Learning to Schedule in Parallel-Server Queues with Stochastic Bilinear Rewards
This addresses resource allocation in network systems, providing a method to balance reward maximization with queue stability, though it appears incremental as it builds on existing bandit and scheduling approaches.
The paper tackles scheduling in parallel-server queues with uncertain job-server rewards, aiming to maximize cumulative reward while keeping holding costs bounded for system stability. Their proposed algorithm achieves sub-linear regret and holding cost bounds of Õ(√T) over time horizon T.

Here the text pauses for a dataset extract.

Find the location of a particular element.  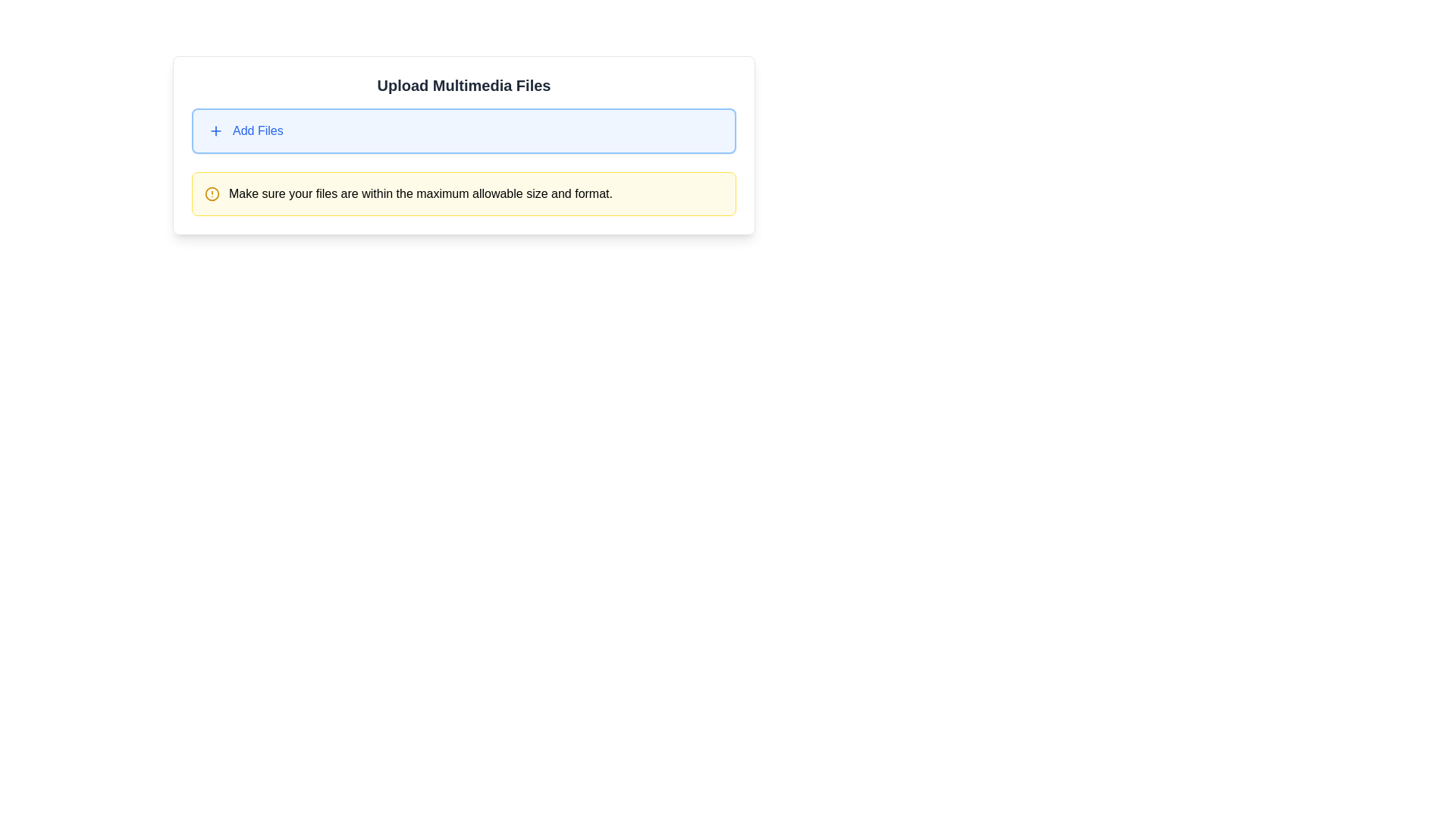

the file upload button located beneath the title 'Upload Multimedia Files' to initiate the file selection dialog for uploading multimedia files is located at coordinates (463, 130).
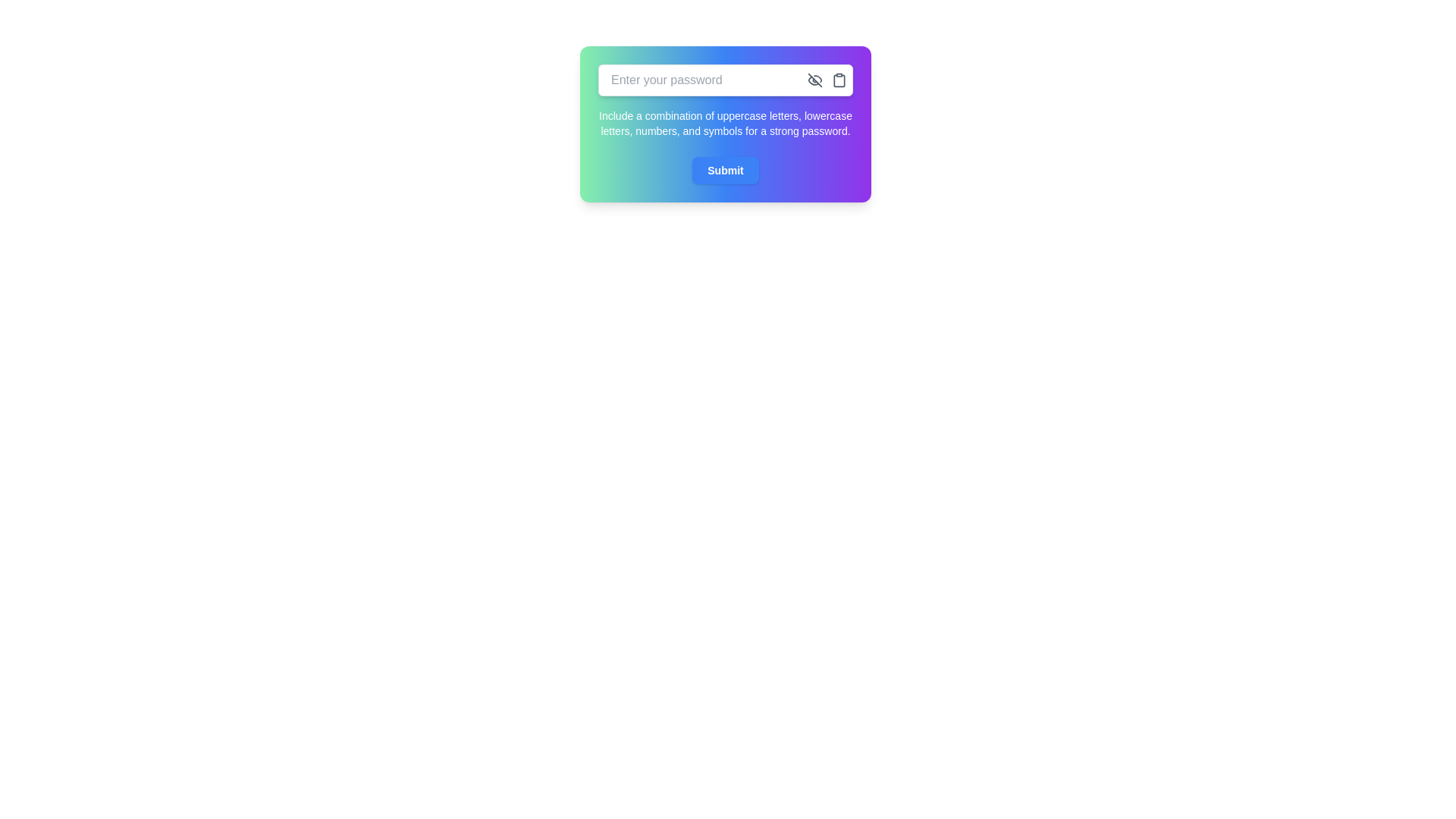 The width and height of the screenshot is (1456, 819). What do you see at coordinates (814, 80) in the screenshot?
I see `the eye-off icon button located to the right of the password input field` at bounding box center [814, 80].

We consider the problem of scheduling in multi-class, parallel-server queuing systems with uncertain rewards from job-server assignments. In this scenario, jobs incur holding costs while awaiting completion, and job-server assignments yield observable stochastic rewards with unknown mean values. The mean rewards for job-server assignments are assumed to follow a bilinear model with respect to features that characterize jobs and servers. Our objective is to minimize regret by maximizing the cumulative reward of job-server assignments over a time horizon, while keeping the total job holding cost bounded to ensure the stability of the queueing system. This problem is motivated by applications requiring resource allocation in network systems. In this problem, it is essential to control the tradeoff between reward maximization and fair allocation for the stability of the underlying queuing system (i.e., maximizing network throughput). To address this problem, we propose a scheduling algorithm based on a weighted proportional fair criteria augmented with marginal costs for reward maximization, incorporating a bandit algorithm tailored for bilinear rewards. Our algorithm achieves a sub-linear regret bound and a sub-linear mean holding cost (and queue length bound) of $\tilde{O}(\sqrt{T})$, respectively, with respect to the time horizon $T$, thus guaranteeing queuing system stability. Additionally, we establish stability conditions for distributed iterative algorithms for computing allocations, which are relevant to large-scale system applications. Finally, we demonstrate the efficiency of our algorithm through numerical experiments.